Personal information
- Full name: Matthew James Ramos
- Born: April 27, 2001 (age 25) Naperville, Illinois, U.S.
- Home town: Lockport, Illinois, U.S.
- Height: 5 ft 7 in (170 cm)

Sport
- Country: United States
- Sport: Wrestling
- Events: Freestyle and Folkstyle
- College team: Minnesota (2018) Purdue (2021–2025)

= Matt Ramos =

American wrestler (born 2001)

Matthew James Ramos is an American wrestler.

==Early life and education==
Matthew James Ramos was born on April 27, 2001 in Naperville, Illinois to Cresente Holanday Ramos and his wife Shelby. He has a sister and a brother. He attended the Lockport High School before entering the University of Minnesota in 2018. Ramos moved to Purdue University in 2021.

==Career==
===Collegiate===
Ramos first competed for the Minnesota Golden Gophers in 2018. However he got injured and redshirted the season. He later appeared for the Purdue Boilermakers two years later.
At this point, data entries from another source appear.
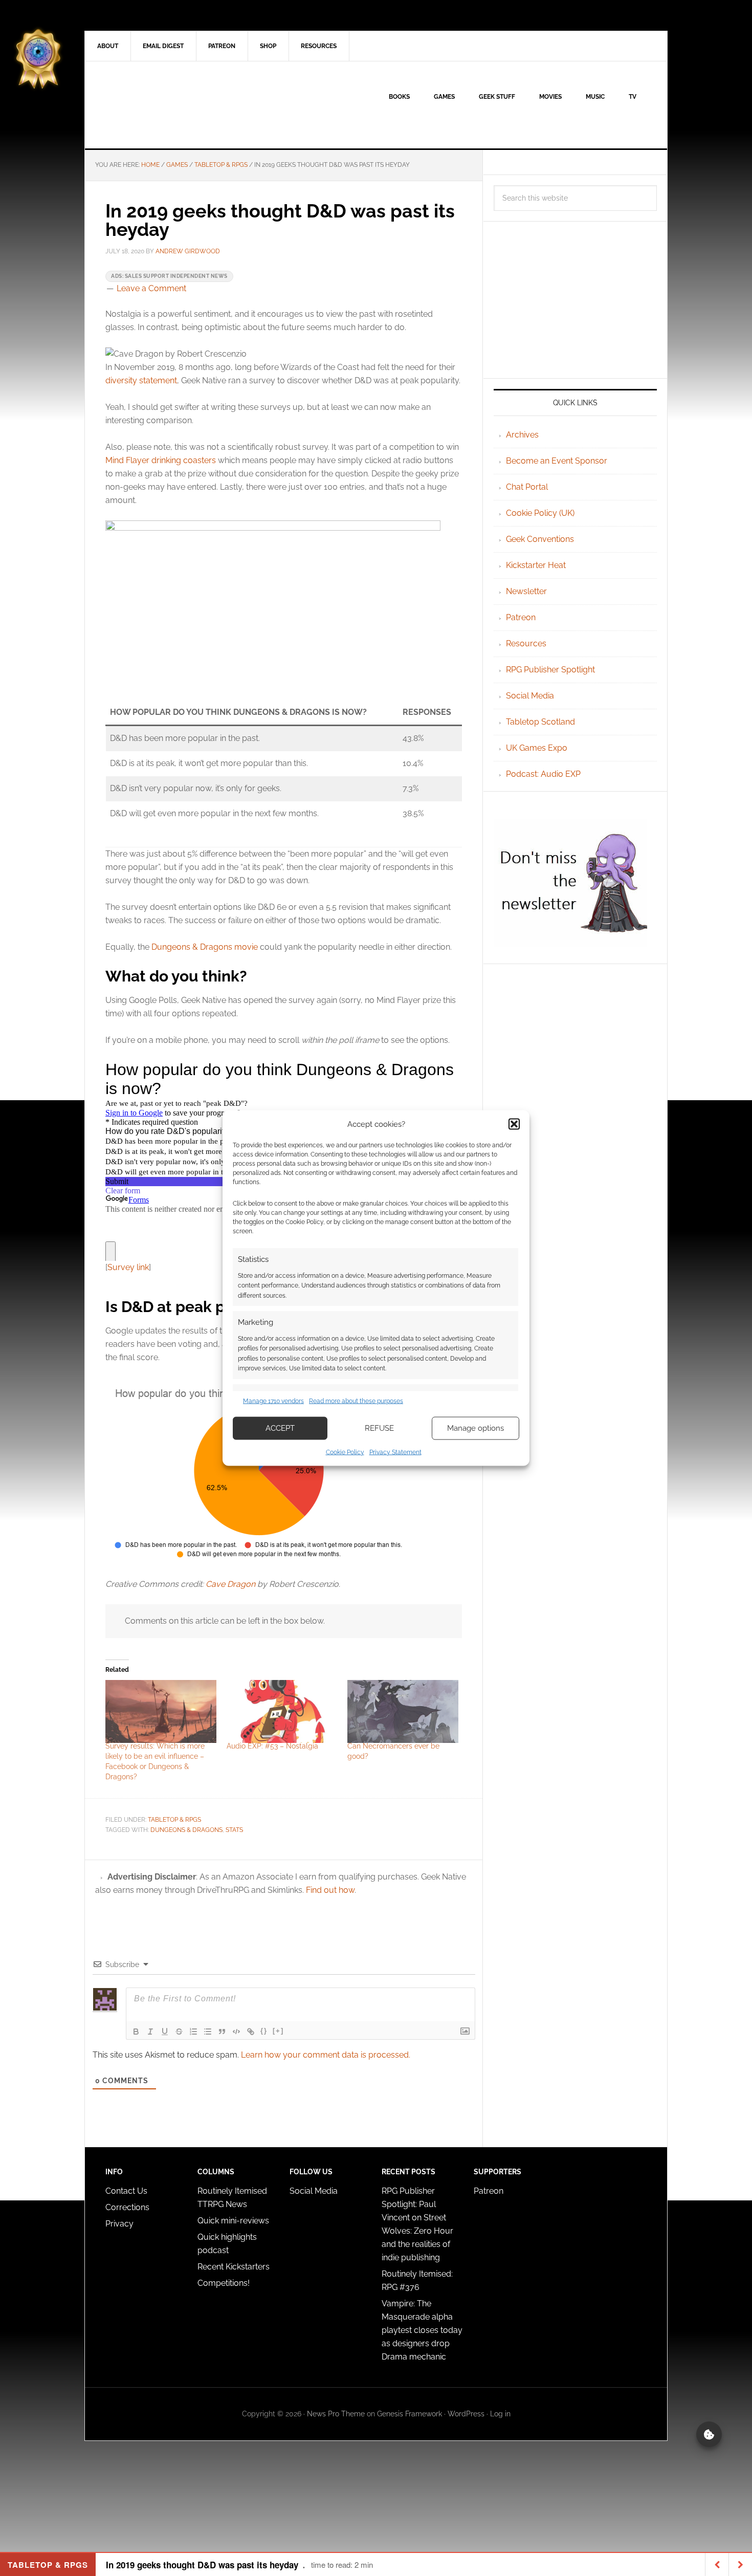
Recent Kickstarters (234, 2267)
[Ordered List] (193, 2031)
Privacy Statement (395, 1451)
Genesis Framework (409, 2414)
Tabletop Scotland (540, 722)
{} (264, 2031)
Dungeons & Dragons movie (204, 947)
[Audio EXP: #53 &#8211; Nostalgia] (282, 1711)
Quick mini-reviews (233, 2220)
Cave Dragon (230, 1584)
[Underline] (165, 2031)
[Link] (251, 2031)
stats (234, 1829)
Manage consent (709, 2434)
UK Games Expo (536, 748)
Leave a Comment (151, 288)
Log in (500, 2414)
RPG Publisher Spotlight (550, 669)
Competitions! (223, 2283)
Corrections (127, 2207)
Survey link (128, 1267)
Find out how (330, 1890)
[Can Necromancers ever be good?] (402, 1711)
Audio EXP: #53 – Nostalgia (272, 1746)
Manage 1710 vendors (273, 1401)
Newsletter (526, 591)
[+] (278, 2031)
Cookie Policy (345, 1451)
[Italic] (150, 2031)
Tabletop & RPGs (174, 1819)
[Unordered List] (208, 2031)
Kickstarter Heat (536, 565)
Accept (280, 1428)
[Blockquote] (222, 2031)
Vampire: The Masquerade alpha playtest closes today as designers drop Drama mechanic (422, 2330)
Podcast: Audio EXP (543, 774)
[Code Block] (236, 2031)
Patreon (521, 617)
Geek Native (171, 105)
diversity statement (141, 380)
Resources (526, 643)
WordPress (466, 2414)
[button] (514, 1124)
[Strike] (179, 2031)
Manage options (475, 1428)
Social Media (530, 696)
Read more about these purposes (356, 1401)
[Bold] (136, 2031)
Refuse (379, 1428)
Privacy (119, 2224)
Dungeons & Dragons (186, 1829)
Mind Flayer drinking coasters (160, 460)
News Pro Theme (336, 2414)
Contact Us (126, 2191)
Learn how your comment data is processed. (325, 2055)
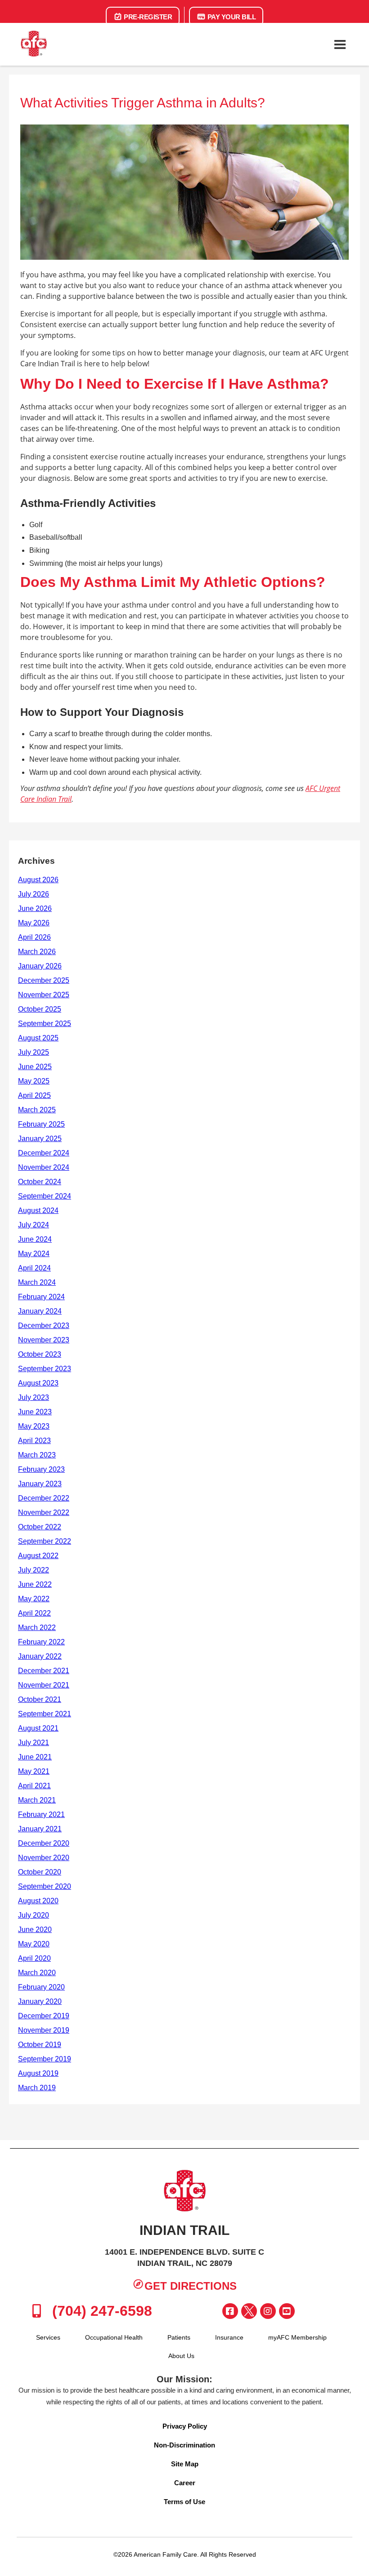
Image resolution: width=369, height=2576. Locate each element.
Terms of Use (184, 2501)
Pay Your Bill (231, 17)
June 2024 (35, 1239)
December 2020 (43, 1843)
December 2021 (43, 1670)
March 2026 (37, 951)
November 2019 (43, 2030)
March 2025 (37, 1110)
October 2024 (39, 1182)
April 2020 (34, 1958)
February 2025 (41, 1124)
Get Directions (190, 2286)
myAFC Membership (297, 2337)
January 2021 (40, 1829)
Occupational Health (114, 2337)
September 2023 (44, 1368)
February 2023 (41, 1469)
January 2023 (40, 1484)
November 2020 (43, 1857)
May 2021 (34, 1771)
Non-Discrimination (184, 2445)
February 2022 (41, 1642)
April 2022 (34, 1613)
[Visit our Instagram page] (268, 2311)
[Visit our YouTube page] (287, 2311)
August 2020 (38, 1901)
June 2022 (35, 1584)
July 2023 (33, 1397)
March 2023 (37, 1455)
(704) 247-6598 (100, 2311)
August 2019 (38, 2073)
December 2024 (43, 1153)
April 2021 (34, 1786)
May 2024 (34, 1253)
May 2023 (34, 1426)
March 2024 (37, 1282)
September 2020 (44, 1886)
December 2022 (43, 1498)
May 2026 (34, 923)
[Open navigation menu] (340, 44)
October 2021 (39, 1699)
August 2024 (38, 1210)
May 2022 (34, 1599)
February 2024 (41, 1297)
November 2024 (43, 1167)
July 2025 (33, 1052)
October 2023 (39, 1354)
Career (184, 2483)
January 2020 (40, 2001)
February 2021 (41, 1814)
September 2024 (44, 1196)
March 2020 (37, 1972)
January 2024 (40, 1311)
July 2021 (33, 1742)
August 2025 (38, 1038)
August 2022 (38, 1555)
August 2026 (38, 880)
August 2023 (38, 1383)
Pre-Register (147, 17)
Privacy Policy (184, 2426)
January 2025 (40, 1138)
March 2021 (37, 1800)
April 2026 (34, 937)
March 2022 (37, 1627)
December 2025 (43, 980)
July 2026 (33, 894)
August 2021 (38, 1728)
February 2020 (41, 1987)
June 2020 (35, 1929)
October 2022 (39, 1527)
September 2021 (44, 1714)
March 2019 (37, 2088)
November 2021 (43, 1685)
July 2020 (33, 1915)
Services (48, 2337)
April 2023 (34, 1440)
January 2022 (40, 1656)
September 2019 (44, 2059)
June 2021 (35, 1757)
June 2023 (35, 1412)
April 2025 (34, 1095)
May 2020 (34, 1944)
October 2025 (39, 1009)
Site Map (184, 2464)
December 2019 (43, 2016)
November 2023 (43, 1340)
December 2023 (43, 1325)
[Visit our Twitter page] (249, 2311)
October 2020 (39, 1872)
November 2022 (43, 1512)
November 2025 (43, 995)
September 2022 (44, 1541)
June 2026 (35, 908)
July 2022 (33, 1570)
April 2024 (34, 1268)
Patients (178, 2337)
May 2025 (34, 1081)
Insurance (229, 2337)
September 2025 (44, 1023)
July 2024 (33, 1225)
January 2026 (40, 966)
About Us (181, 2355)
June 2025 (35, 1066)
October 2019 (39, 2044)
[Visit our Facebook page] (230, 2311)
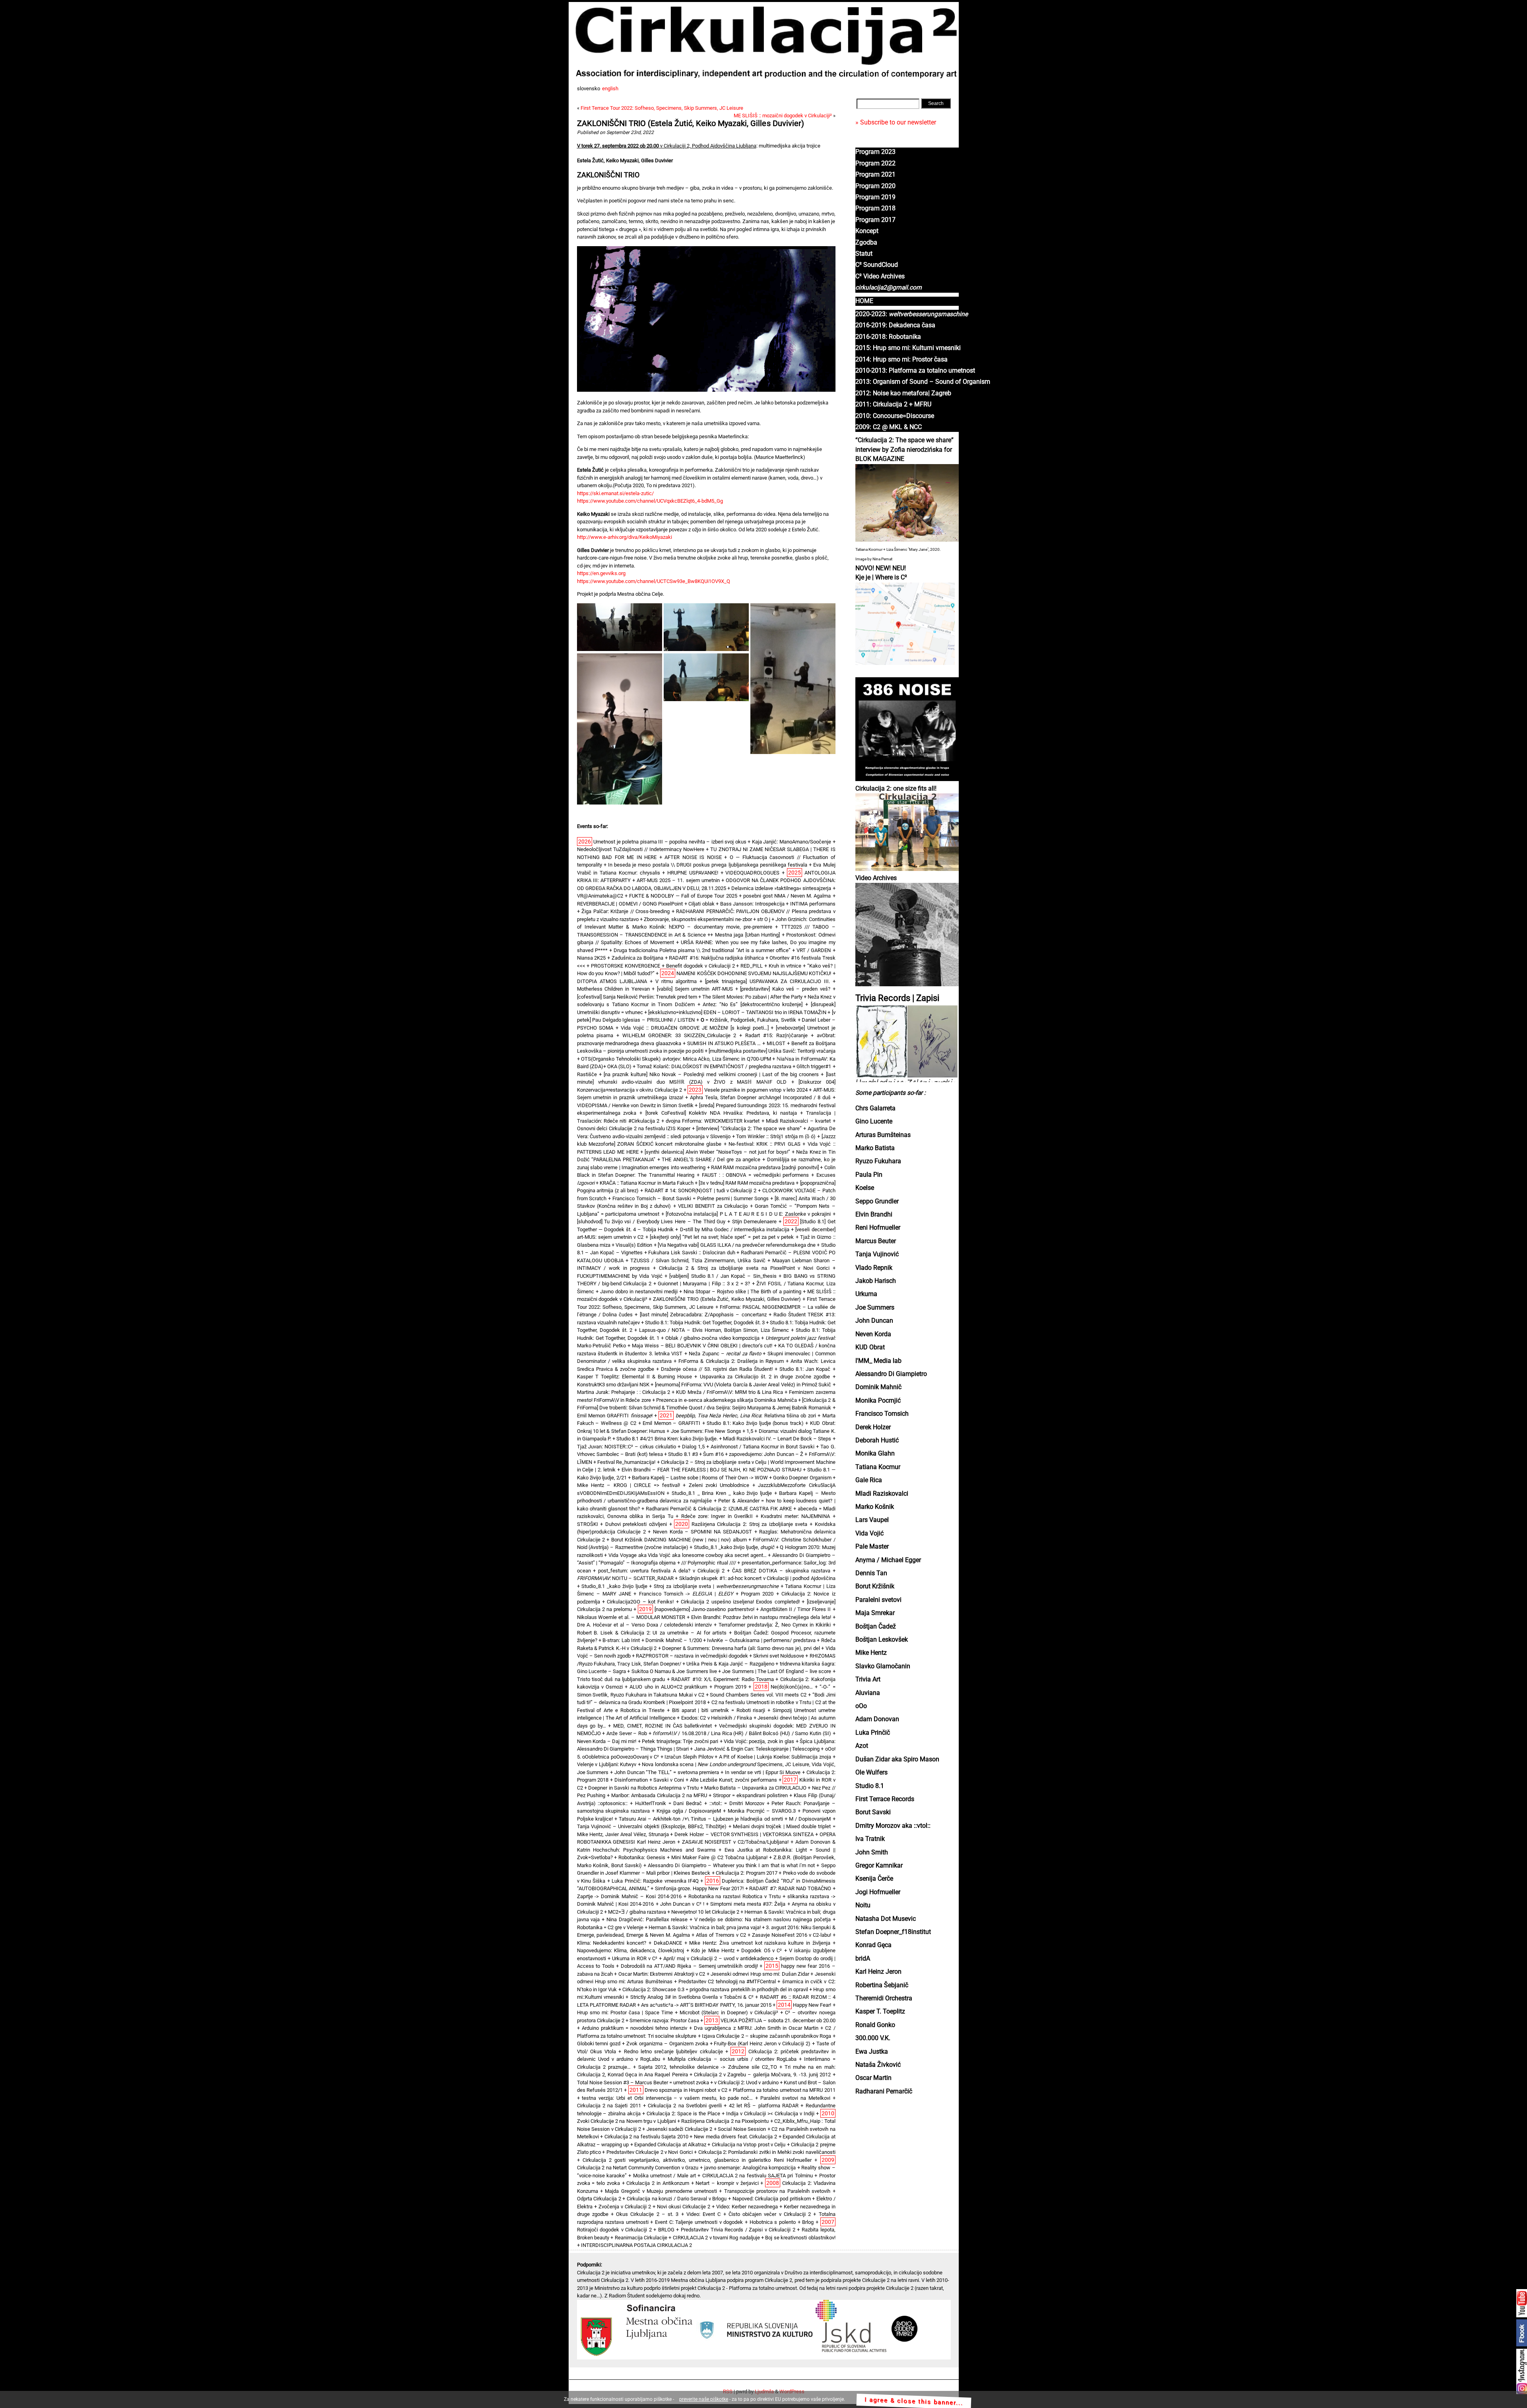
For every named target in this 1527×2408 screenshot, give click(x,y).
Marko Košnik (874, 1506)
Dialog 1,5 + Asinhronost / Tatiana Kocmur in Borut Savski (748, 1447)
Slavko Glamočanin (882, 1666)
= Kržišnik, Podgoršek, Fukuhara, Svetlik (748, 1020)
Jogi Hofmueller (877, 1892)
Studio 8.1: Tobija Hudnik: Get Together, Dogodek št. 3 (705, 1322)
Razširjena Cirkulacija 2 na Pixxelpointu (725, 2121)
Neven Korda (873, 1334)
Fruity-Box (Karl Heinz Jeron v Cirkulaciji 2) (762, 2044)
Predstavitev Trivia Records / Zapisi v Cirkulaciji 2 (738, 2230)
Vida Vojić (869, 1533)
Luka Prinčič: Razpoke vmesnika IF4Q (655, 1881)
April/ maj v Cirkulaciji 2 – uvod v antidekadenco (718, 1958)
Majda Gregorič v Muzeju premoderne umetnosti (661, 2191)
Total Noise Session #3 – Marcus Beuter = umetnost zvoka (643, 2082)
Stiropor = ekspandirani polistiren (750, 1795)
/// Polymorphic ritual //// (708, 1563)
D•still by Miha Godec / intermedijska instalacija (735, 1229)
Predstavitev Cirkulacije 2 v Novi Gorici (649, 2152)
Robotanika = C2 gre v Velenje (610, 1927)
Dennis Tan (871, 1573)
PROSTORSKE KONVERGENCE (625, 966)
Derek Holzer (873, 1427)
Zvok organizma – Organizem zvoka (667, 2044)
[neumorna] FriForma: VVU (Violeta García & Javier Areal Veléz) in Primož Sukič (743, 1385)
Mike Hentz (871, 1652)
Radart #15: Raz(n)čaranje (776, 1035)
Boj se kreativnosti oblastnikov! (800, 2238)
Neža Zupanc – (725, 1354)
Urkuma (866, 1294)
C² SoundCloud (876, 264)
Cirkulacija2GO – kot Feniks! (640, 1602)
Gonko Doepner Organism (802, 1478)
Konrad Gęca (873, 1945)
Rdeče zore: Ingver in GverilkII (717, 1516)
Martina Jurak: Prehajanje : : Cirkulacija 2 (623, 1392)
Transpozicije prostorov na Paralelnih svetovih (777, 2191)
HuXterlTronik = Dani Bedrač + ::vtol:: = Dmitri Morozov (699, 1803)
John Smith (871, 1852)
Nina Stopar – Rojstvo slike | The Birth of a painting (742, 1291)
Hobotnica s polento (773, 2222)
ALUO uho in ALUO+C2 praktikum (668, 1687)
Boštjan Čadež (875, 1626)
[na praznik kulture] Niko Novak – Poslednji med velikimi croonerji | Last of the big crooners (711, 1074)
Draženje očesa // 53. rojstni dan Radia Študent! (717, 1369)
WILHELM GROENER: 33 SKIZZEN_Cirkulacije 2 (679, 1035)
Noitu (862, 1905)
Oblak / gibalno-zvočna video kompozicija (712, 1338)
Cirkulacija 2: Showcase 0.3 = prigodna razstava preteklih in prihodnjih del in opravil (715, 1989)
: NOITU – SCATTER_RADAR (625, 1578)
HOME (864, 301)
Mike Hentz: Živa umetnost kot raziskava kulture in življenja (759, 1943)
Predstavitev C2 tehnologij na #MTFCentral (727, 1981)
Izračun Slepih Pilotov (688, 1757)
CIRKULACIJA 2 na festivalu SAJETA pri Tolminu (757, 2176)
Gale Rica (868, 1480)
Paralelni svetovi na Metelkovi (795, 2098)
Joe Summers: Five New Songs (706, 1431)
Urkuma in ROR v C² (634, 1958)
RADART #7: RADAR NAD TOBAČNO (790, 1888)
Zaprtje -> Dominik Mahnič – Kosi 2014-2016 (629, 1896)
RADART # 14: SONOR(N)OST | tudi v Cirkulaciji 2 (701, 1190)
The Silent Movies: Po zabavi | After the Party (752, 997)
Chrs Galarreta (875, 1108)
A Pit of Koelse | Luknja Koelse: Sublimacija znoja (775, 1757)
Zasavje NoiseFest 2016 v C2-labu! (791, 1935)
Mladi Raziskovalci (881, 1493)
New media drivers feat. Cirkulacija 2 (735, 2137)
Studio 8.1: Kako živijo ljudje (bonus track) (755, 1423)
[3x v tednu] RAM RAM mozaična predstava (747, 1183)
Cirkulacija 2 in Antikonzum (657, 2183)
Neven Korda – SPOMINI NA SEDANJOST (702, 1532)
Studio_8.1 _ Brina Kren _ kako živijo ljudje (722, 1493)
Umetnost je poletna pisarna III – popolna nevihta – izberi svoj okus (669, 842)
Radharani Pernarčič (883, 2091)
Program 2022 (875, 163)
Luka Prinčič (872, 1732)
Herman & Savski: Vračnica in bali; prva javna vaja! (705, 1927)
A highlight of his career was causing an upset against Spencer Lee in the semifinals of the 125 pounds division of the 2023 NCAA Division I Wrestling Championships. Lee was aiming to win his fourth title. He later lost to Pat Glory in the final. Ramos ended his NCAA career in 2025.

===National team===
Ramos has competed for the United States internationally. At the 2018 Cadet World Wrestling Championships in Croatia, Ramos won the -57kg freestyle gold medal.
==Personal life==
Ramos is of Filipino descent through his father Cresente Ramos who hails from Basista, Pangasinan. He gained Filipino citizenship in 2026.